The epoxy-amine reaction kinetics still remains an attractive field of investigation since these reactions form different thermosetting polymers being of a great practical importance. One of the most debatable problems of the epoxy-amine addition is the reactivity ratio of the primary to secondary amine hydrogens, also known as kinetic substitution effect (KSE). The analysis of the literature shows quite controversial data regarding the reactivity ratio, but less reactive secondary amine (or negative KSE) seems to be a more acceptable phenomenon. It can be ascribed to the steric hindrances neighboring the secondary amines formed during the reaction of the primary ones. On the other side, the kinetics of a given epoxy-amine reaction is often found either to corroborate an overall three molecular autocatalytic equation, representing a possible mechanistic scheme, or to obey a lower order kinetic model.
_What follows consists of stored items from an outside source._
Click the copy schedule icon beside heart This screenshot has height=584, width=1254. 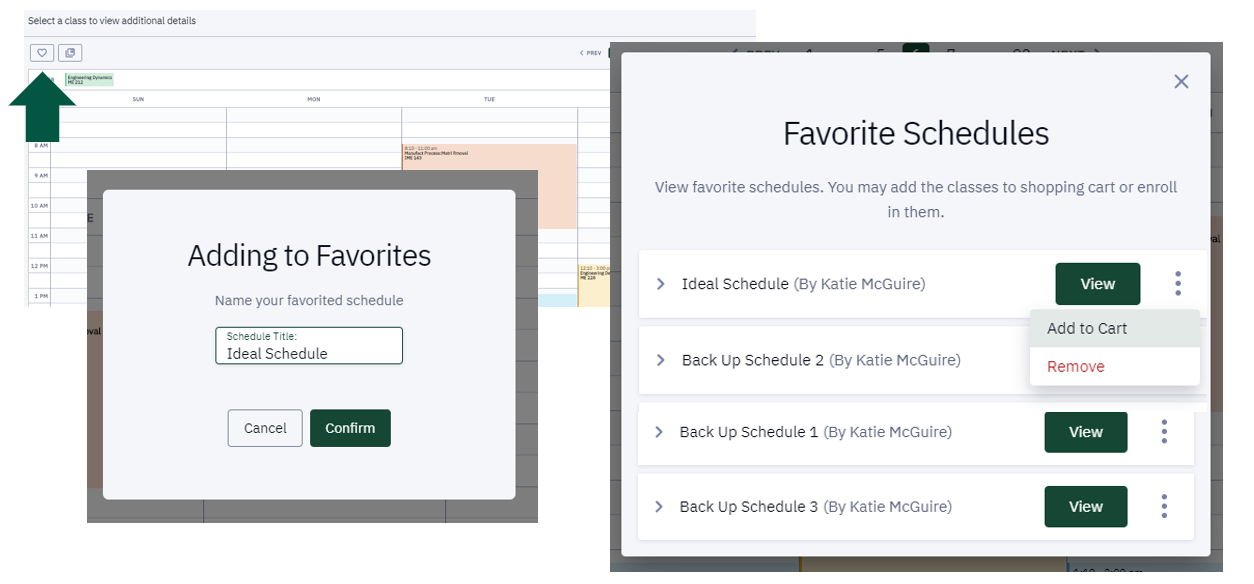point(70,53)
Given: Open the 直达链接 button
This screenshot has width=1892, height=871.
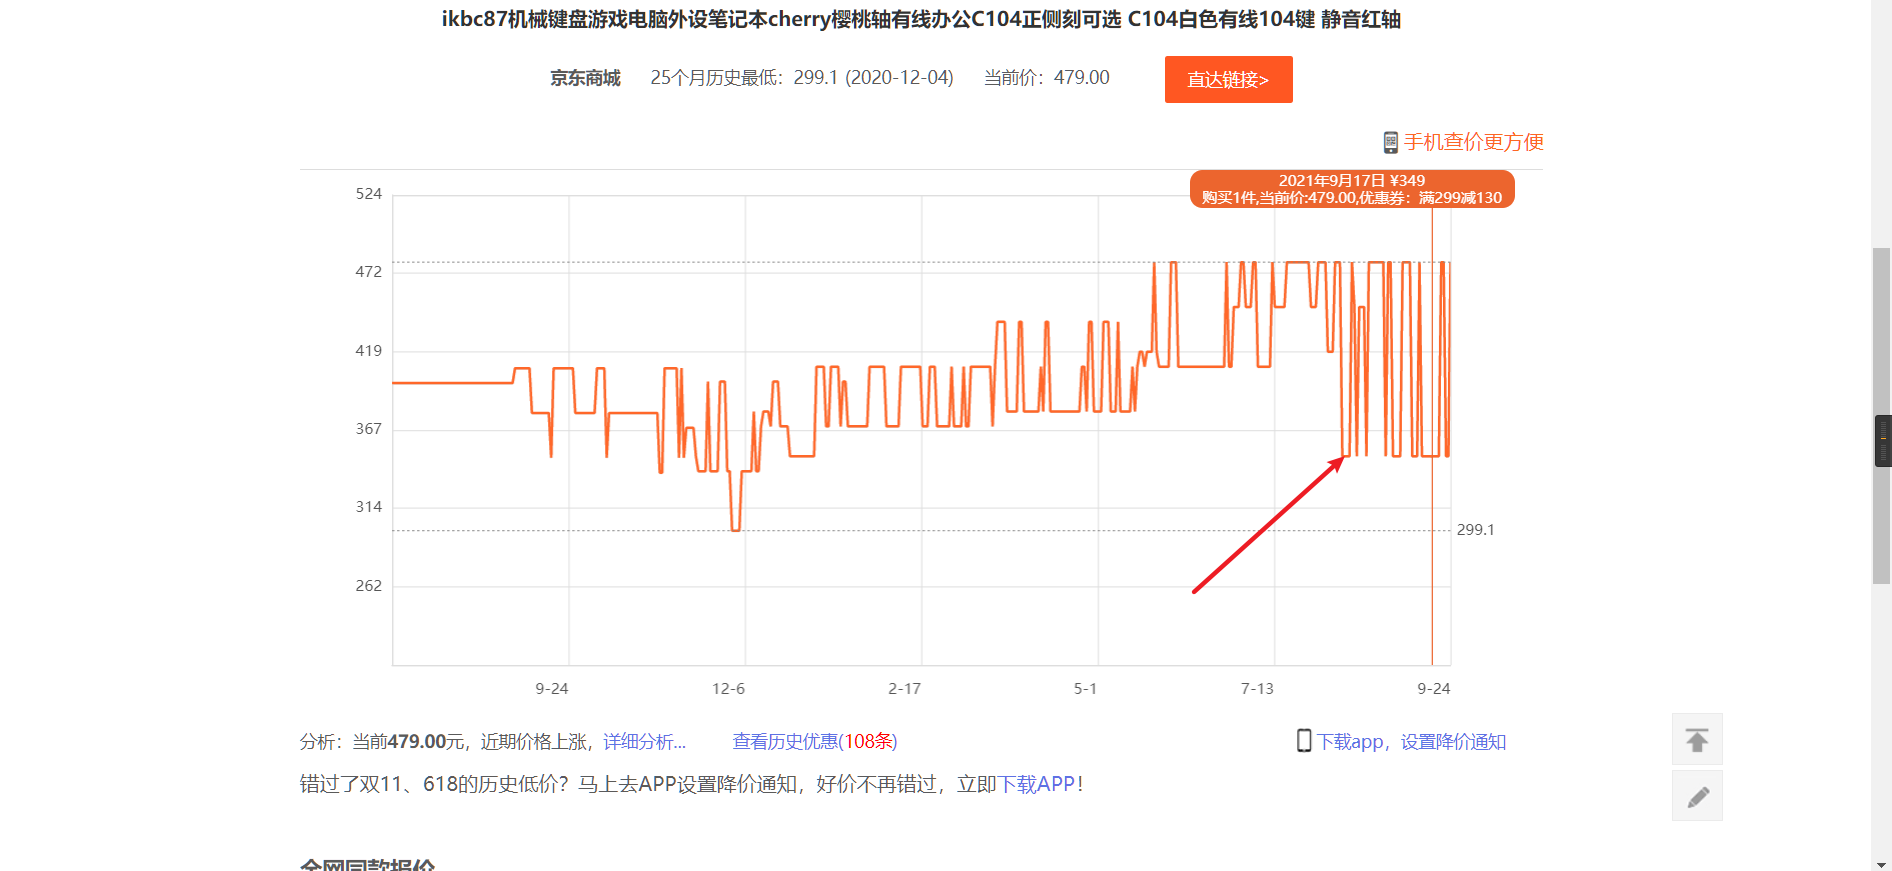Looking at the screenshot, I should (x=1228, y=79).
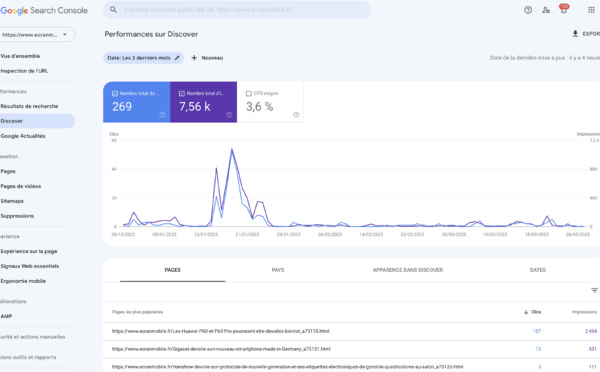Click the info icon on CTR moyen card
The width and height of the screenshot is (600, 372).
pos(296,115)
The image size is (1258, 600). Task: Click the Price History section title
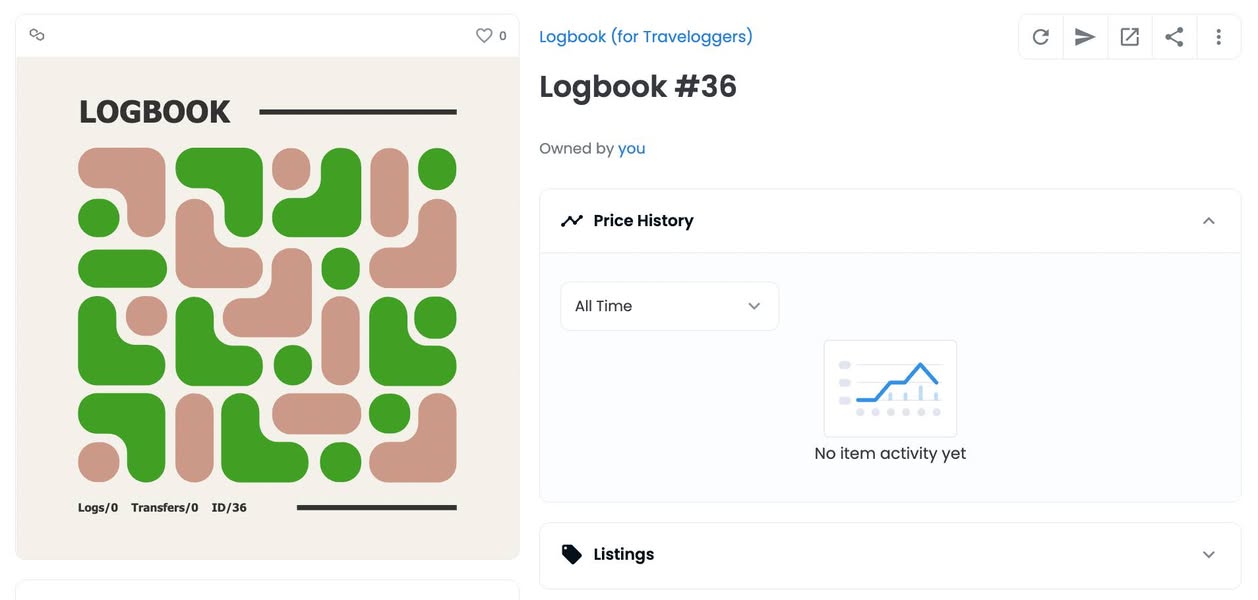(x=643, y=221)
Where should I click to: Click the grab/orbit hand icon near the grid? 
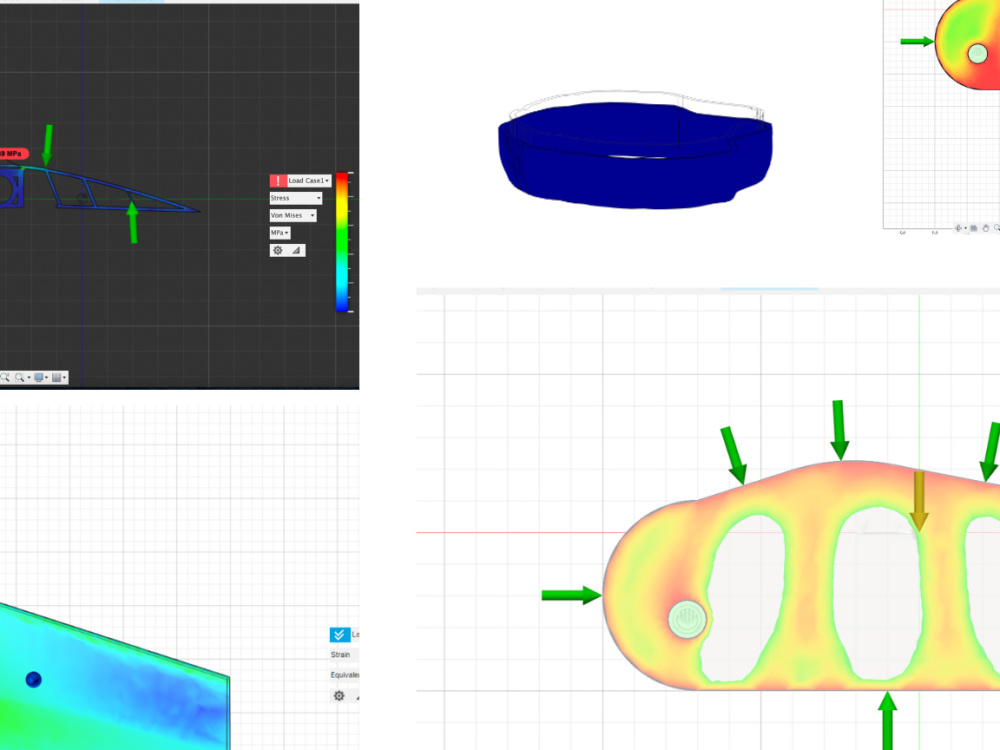coord(986,228)
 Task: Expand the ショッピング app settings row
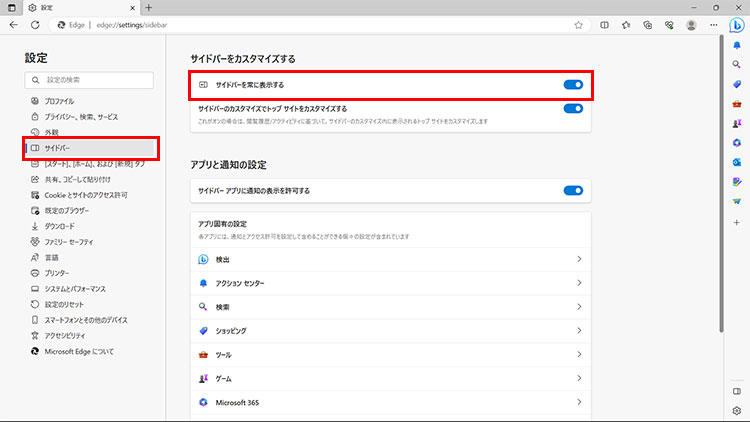click(390, 331)
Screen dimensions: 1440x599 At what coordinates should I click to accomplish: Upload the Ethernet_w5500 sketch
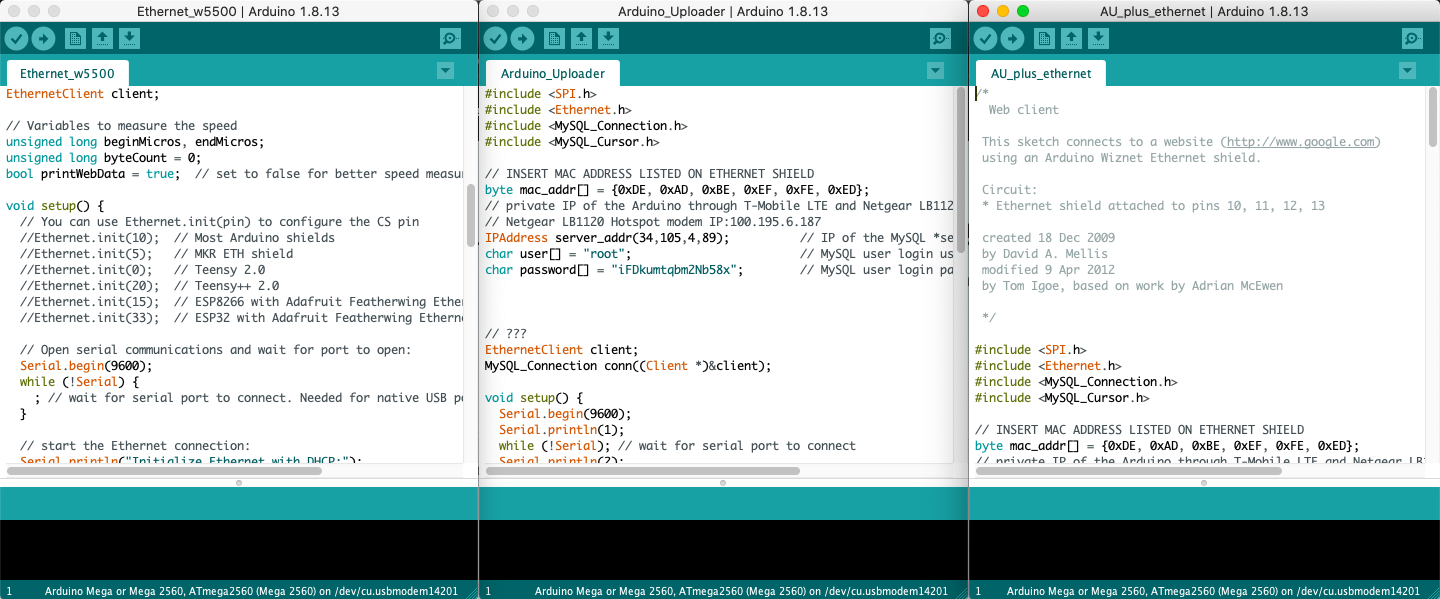43,39
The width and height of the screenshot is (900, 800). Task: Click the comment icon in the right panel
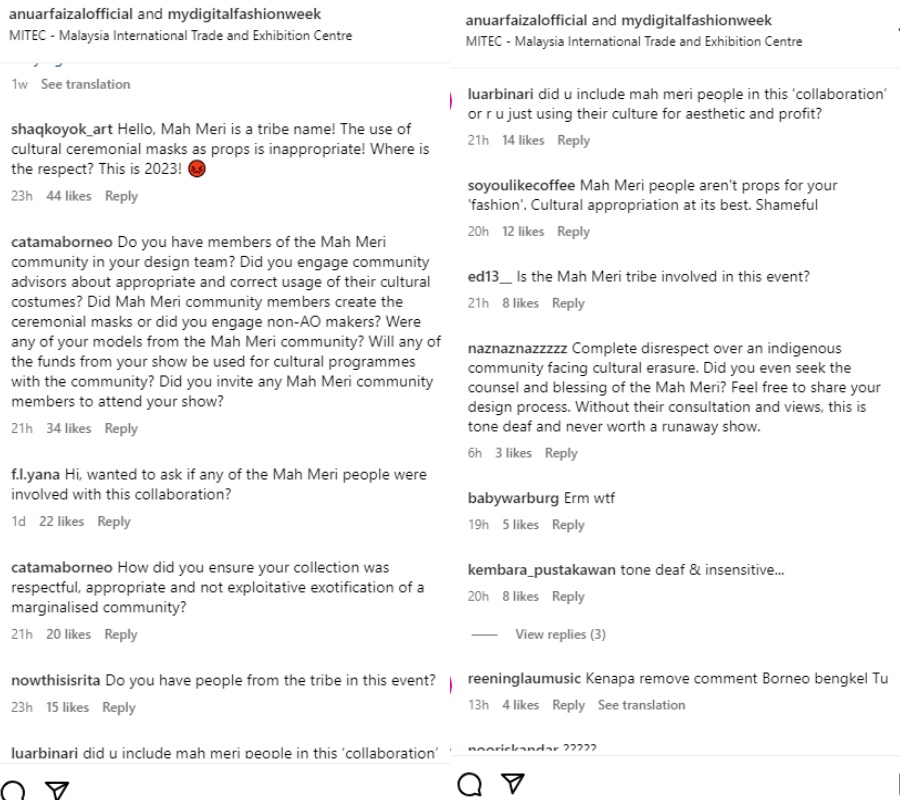click(469, 784)
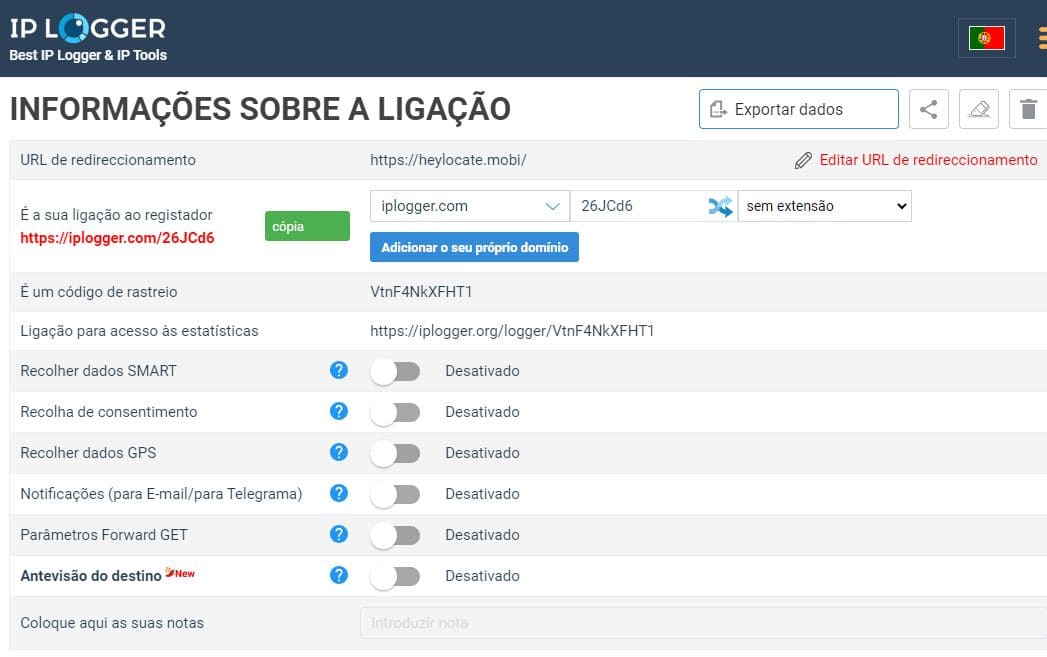This screenshot has width=1047, height=657.
Task: Toggle Recolha de consentimento on
Action: (395, 412)
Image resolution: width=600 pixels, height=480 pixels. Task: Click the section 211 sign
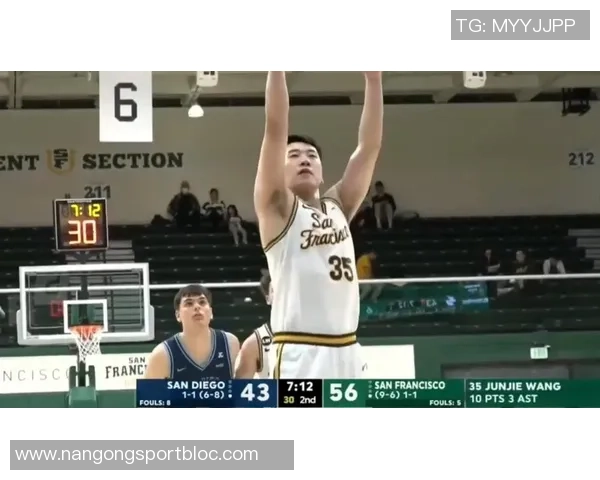[x=98, y=192]
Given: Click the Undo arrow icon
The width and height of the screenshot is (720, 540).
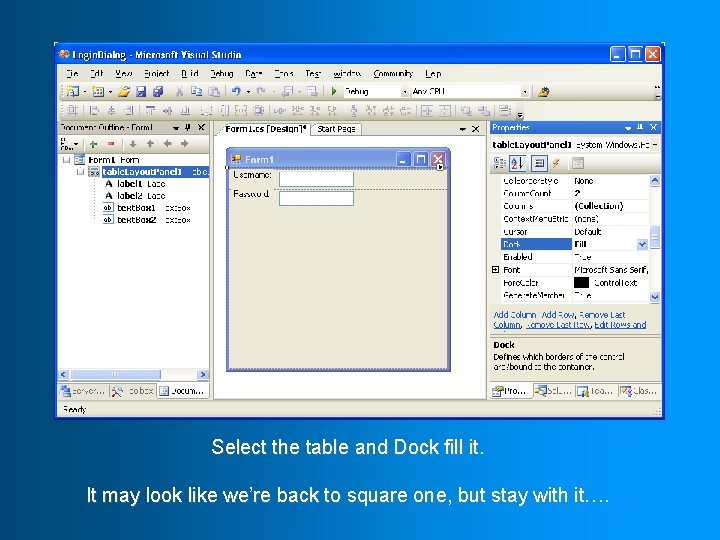Looking at the screenshot, I should coord(236,91).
From a mechanistic point of view, the last result indicates inconstant KSE and a lower overall order corresponds to positive KSE. It is noteworthy that the reaction of diglycidyl ether of bisphenol A (DGEBA) with m-phenylenediamine (mPDA), investigated by us, behaves similarly even when the same experimental technique had been applied. In order to explain this inconstancy we have attempted to derive a modified kinetic model. It is based on the existing ones but it contains a semi-empirical term accounting for the solubility of the reaction components. We have shown that partial compatibility in the epoxy-amine system might significantly affect the course of the reaction. Moreover, it alternates the highly positive KSE of the reaction of DGEBA with mPDA, established by us.